Hand Dryers = Like the communal soap, the communal hand towel is big in SE Asia. We found "the basin" in restaurants from Bombay to Bangkok, Phnom Penh to Luang Prabang, and happily washed up before meals and after temple outings. However, there are never hand dryers -- only a single damp, saggy cotton hand towel that looks like it saw better days in your college dorm room waiting for you, and everyone else, to dry their hands upon. Sigh...ugh. Another concept that it's just hard to get your head around and feel good and clean about. Never-ever have I wiped my hands on my pants so frequently!

Hot Showers = Hot usually means one things in SE Asia and it's the weather, not the water temperature.

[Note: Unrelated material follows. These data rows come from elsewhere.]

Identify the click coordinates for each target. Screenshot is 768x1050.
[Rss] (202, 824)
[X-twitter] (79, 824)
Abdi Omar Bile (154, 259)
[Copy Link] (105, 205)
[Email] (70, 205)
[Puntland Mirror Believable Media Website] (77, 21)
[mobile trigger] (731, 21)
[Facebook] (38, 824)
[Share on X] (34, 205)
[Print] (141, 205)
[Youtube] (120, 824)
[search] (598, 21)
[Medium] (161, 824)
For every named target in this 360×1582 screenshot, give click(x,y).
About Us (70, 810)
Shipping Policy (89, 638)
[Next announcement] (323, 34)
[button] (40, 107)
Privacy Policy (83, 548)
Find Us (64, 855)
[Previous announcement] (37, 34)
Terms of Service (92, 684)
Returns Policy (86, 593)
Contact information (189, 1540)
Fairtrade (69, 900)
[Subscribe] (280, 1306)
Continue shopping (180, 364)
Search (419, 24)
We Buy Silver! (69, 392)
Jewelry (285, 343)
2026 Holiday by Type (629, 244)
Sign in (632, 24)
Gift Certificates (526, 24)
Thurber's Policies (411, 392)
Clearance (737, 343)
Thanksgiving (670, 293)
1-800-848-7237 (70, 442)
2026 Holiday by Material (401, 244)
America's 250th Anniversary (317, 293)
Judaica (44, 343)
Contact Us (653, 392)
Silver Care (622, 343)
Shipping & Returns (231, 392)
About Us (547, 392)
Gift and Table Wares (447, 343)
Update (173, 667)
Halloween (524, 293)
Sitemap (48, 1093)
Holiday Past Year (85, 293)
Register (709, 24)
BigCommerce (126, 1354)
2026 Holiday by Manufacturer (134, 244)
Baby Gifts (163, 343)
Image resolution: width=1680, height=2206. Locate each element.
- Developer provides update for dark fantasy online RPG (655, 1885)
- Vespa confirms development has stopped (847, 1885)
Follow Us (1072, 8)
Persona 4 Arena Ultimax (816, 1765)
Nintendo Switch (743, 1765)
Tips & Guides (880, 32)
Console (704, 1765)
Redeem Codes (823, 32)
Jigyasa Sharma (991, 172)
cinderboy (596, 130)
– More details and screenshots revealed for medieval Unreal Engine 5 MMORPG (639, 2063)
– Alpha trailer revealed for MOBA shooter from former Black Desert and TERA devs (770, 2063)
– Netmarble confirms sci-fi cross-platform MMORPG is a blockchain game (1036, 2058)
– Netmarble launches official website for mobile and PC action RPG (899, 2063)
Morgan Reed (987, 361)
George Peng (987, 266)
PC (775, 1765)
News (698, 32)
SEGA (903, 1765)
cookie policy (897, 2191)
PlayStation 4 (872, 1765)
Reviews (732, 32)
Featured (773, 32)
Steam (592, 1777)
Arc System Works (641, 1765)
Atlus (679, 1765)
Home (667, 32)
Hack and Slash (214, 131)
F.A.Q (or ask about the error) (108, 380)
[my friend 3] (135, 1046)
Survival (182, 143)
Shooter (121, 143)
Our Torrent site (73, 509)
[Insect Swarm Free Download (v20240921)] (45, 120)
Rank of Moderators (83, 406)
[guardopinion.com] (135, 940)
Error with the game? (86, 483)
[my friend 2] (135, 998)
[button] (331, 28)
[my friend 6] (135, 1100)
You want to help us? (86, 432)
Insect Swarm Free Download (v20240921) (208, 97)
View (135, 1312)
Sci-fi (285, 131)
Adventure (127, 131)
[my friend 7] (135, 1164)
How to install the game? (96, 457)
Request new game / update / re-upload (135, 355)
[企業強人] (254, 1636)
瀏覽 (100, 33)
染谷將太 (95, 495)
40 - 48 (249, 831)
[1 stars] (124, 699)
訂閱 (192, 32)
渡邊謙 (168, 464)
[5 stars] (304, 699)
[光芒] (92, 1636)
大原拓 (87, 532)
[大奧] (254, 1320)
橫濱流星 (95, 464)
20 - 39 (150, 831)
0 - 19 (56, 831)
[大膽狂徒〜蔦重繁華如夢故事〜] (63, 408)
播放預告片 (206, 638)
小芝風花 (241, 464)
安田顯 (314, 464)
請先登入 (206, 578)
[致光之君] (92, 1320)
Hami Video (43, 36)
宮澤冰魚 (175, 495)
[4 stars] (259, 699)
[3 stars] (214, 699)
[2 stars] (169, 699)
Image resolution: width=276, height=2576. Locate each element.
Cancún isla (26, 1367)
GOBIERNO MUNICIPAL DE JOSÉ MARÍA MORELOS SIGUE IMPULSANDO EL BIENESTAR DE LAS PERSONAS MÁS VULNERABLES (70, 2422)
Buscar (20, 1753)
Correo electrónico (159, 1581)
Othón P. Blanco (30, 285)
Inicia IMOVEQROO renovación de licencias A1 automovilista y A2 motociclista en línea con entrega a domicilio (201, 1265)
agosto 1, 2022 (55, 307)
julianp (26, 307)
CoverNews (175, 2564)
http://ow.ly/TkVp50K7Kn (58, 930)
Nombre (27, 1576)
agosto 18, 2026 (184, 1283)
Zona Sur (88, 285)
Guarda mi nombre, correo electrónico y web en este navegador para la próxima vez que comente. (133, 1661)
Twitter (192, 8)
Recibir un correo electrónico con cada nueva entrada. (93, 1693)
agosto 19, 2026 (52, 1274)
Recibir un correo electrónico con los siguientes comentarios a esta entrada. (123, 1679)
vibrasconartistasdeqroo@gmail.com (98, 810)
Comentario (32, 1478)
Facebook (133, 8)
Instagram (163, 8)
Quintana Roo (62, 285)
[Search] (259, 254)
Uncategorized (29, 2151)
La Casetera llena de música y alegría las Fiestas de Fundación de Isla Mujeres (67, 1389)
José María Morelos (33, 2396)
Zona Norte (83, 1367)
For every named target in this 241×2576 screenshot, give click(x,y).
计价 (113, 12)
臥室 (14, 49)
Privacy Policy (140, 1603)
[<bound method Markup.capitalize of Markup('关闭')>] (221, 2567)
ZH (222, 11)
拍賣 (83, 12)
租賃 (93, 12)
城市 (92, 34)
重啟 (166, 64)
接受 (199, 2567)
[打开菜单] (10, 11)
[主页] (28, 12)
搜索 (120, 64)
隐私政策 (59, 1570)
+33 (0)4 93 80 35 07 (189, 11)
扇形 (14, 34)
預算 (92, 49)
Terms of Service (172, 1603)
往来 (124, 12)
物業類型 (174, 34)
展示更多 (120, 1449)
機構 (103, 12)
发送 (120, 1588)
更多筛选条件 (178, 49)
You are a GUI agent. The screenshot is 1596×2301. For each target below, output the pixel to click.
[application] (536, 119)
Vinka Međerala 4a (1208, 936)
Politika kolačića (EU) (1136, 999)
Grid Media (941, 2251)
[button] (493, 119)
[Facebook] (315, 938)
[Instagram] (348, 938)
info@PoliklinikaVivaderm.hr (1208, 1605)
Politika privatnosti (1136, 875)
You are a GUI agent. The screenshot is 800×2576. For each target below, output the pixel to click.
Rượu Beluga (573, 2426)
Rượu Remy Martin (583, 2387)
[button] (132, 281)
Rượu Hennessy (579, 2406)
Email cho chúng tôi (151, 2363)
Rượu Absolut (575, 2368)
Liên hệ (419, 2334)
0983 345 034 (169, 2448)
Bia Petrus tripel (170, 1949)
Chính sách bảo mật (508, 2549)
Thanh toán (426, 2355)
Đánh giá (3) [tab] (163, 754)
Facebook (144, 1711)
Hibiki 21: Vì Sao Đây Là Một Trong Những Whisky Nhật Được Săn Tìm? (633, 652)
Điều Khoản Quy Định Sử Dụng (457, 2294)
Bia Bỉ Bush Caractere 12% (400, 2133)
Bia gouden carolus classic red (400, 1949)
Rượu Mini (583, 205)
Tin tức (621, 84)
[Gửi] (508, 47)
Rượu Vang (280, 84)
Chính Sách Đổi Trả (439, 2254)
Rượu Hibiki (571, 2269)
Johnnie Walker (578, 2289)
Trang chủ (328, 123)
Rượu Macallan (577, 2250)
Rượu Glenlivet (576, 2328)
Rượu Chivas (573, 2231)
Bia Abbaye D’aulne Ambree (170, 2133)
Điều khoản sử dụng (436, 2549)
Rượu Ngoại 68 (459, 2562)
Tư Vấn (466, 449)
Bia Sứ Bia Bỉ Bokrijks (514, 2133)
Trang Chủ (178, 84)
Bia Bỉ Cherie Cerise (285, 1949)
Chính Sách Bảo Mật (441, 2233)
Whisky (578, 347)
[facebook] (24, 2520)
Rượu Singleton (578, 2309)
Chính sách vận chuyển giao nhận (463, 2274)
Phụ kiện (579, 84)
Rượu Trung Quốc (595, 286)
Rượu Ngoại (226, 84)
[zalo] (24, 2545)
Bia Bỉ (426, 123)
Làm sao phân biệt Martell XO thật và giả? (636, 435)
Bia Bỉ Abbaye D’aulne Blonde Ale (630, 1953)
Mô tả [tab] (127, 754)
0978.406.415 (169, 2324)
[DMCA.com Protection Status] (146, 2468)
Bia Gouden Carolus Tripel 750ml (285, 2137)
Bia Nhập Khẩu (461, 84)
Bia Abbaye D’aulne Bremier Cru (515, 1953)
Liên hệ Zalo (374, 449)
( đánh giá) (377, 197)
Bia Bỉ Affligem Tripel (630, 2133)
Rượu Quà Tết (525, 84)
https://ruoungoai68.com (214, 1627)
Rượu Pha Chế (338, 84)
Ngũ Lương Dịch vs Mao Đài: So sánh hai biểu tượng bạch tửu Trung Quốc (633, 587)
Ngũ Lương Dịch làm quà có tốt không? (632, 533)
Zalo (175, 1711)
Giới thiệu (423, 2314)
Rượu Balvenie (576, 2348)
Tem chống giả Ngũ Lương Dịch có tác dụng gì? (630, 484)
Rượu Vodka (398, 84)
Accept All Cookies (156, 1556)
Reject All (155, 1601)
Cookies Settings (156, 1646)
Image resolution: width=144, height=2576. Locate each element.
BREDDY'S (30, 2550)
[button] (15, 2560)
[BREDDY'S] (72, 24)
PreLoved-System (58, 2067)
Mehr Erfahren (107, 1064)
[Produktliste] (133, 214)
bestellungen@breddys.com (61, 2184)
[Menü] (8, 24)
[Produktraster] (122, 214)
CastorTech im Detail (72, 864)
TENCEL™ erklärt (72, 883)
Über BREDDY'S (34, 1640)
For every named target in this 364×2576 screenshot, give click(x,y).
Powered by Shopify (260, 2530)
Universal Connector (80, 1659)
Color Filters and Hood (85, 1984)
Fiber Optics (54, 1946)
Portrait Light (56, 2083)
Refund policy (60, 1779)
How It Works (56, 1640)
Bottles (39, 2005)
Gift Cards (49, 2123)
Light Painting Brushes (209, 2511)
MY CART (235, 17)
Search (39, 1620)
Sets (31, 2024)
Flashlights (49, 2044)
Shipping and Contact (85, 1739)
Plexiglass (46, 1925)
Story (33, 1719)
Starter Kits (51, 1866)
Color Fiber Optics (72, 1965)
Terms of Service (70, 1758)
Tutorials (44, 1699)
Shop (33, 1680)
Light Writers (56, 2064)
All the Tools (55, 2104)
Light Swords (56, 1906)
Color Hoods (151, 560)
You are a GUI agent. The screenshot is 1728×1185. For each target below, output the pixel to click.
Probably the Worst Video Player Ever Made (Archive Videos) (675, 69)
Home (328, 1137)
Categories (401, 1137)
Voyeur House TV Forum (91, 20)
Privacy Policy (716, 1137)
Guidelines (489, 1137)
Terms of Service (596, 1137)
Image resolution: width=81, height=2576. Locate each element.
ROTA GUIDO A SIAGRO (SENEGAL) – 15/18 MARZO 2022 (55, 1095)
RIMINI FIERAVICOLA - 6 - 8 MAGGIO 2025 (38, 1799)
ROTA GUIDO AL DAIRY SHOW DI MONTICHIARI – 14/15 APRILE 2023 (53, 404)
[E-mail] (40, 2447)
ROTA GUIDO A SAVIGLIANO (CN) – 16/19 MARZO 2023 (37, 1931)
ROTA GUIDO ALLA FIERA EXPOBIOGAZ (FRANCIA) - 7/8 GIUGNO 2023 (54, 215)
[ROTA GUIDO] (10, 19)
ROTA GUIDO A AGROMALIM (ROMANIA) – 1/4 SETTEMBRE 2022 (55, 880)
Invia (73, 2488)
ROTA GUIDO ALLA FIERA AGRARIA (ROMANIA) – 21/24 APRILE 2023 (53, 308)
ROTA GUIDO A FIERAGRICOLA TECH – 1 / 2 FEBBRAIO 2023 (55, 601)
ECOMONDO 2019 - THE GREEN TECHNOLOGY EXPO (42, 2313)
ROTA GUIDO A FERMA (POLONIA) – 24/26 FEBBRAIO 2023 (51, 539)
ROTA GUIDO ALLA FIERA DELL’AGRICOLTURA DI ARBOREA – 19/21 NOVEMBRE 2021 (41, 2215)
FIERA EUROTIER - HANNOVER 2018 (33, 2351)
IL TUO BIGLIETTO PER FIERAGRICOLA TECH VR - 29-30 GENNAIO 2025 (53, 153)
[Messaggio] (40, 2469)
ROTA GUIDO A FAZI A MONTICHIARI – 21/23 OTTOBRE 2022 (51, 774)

If you pay extra for a room with "hot water", you hope for the best which is warm to lukewarm, and it's all coming from a little electric heater unit mounted on the wall next to the faucet fixture that lights up a red button when plugged in and ready. I know, I know -- electricity and water all in the same shower and bathroom. It doesn't compute!


But then, neither does Asia. And that's the beauty and bitter-sweetness of it.